Most brain tumors in children do not spread through metastases but grow only in one place. The treatment is to remove the tumor. Many children get well, but complications of treatment are common. How severe these complications are depends on where in the brain or the rest of the central nervous system the tumor is located and what treatment the child is receiving.
Some children may have had headaches or vomiting frequently and inexplicably, often in the morning when they wake up. Other children may just have been very tired for a shorter or longer time and have had difficulty keeping up with their everyday life or school work. Symptoms in young children may be that they are late in development and appear to feel poor or have difficulty eating. One symptom may also be that the head grows faster than expected. Sometimes you see it yourself as a parent, other times it is discovered during a check on BVC. The symptoms can thus vary greatly depending on the age of the child and the location of the tumor.
If a doctor suspects that the symptoms may be due to cancer, the child may have a computer tomography or a magnetic camera examination . Young children may need to be anesthetized for anesthesia because they have to lie completely still. The studies do not hurt. The computed tomography only takes a few minutes.
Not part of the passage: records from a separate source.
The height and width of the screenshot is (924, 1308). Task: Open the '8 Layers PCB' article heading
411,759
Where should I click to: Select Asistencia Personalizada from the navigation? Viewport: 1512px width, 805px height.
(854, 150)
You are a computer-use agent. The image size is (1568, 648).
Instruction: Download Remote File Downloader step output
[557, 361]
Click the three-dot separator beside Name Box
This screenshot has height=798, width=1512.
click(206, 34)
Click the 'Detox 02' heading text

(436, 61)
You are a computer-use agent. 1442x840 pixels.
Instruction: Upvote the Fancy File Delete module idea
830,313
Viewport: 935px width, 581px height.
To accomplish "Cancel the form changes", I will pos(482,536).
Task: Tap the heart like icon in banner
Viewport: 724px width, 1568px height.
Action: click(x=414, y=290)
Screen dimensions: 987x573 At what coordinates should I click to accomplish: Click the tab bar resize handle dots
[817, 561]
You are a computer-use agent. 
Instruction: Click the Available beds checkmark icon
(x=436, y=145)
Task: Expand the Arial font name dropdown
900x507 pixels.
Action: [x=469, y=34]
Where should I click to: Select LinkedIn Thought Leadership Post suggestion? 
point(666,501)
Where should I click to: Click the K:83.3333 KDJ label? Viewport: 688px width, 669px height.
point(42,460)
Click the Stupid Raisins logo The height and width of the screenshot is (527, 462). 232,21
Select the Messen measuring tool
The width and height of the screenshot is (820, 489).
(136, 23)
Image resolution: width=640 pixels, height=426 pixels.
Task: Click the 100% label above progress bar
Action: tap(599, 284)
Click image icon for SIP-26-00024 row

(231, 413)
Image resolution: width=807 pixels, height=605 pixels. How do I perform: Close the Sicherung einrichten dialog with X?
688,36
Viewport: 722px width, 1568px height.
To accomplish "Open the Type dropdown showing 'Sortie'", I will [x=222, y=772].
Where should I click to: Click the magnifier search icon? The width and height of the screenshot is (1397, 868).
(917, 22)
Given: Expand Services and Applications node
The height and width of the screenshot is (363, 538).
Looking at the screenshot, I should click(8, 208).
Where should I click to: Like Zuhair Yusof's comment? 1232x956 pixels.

A magnetic camera examination takes longer and for those who are awake can be perceived as strenuous because the camera sounds a lot.
The most common is that the tumor is removed by surgery. Sometimes the doctor first needs to take a sample, a so-called biopsy, from the tumor to be completely sure of what kind of tumor it is.
The family and the child must meet the doctor who will perform the surgery to know how the operation is going and to be able to ask questions before the treatment.
After the operation, a treatment conference with various specialists assesses whether any further treatment is needed or not. It depends on what kind of tumor it is and where it sits, whether the entire tumor could be removed or not, and the child’s age. The continued treatment can sometimes be a new operation, radiotherapy or cytostatic treatment. Some children receive a combination of several treatments.
Treating a growing brain provides various short and long term complications for most children. Sometimes the complications are not noticed much. Some children get quite severe complications that can affect life for a long time. Radiation therapy is the main cause of complications, apart from the tumor itself. It is common for the levels of various hormones to be affected so that, for example, the child grows more slowly after treatment. It is also common for children to have impaired mobility and learning ability can also be affected.
Part of the follow-up care after treatment is about giving the child support and help to develop as well as possible. A neuropsychological examination can show which functions the child may need extra support with.
All children may go on post-check-ups quite often for several years, partly to find out if the disease is coming back, and partly to see how the body works and develops after treatment. If you have received radiotherapy you need to be followed up for the rest of your life, but at different long intervals. This also applies to certain treatments with cytostatic drugs.